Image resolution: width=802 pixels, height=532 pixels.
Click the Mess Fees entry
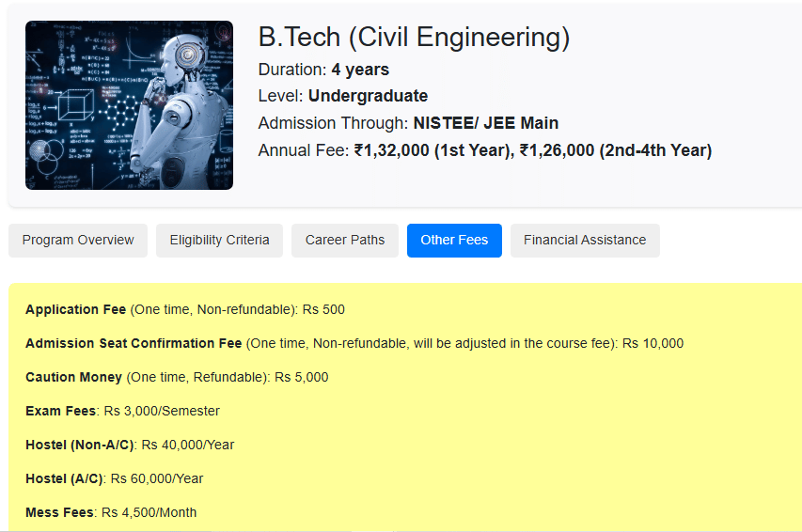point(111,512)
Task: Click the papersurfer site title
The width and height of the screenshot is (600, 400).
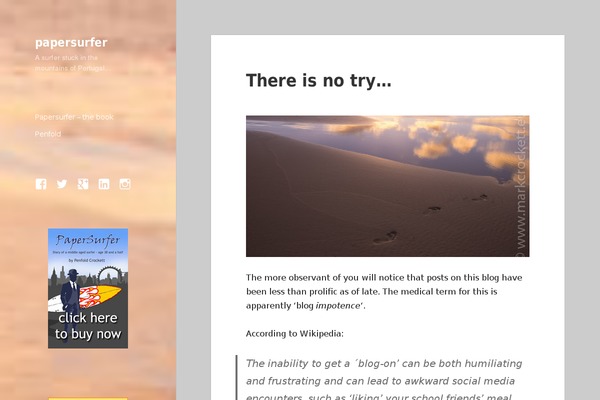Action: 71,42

☆ ☆ ☆

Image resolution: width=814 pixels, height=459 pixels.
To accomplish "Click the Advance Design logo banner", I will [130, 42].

☆ ☆ ☆

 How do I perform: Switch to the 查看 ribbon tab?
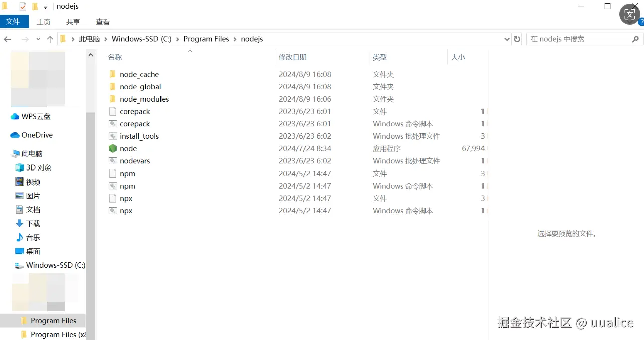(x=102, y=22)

☆ ☆ ☆

• Exercise directions: Look through the material and find each line that includes "Image", then copy it.

• Problem solution:
Image resolution: width=802 pixels, height=532 pixels.
Image resolution: width=814 pixels, height=459 pixels.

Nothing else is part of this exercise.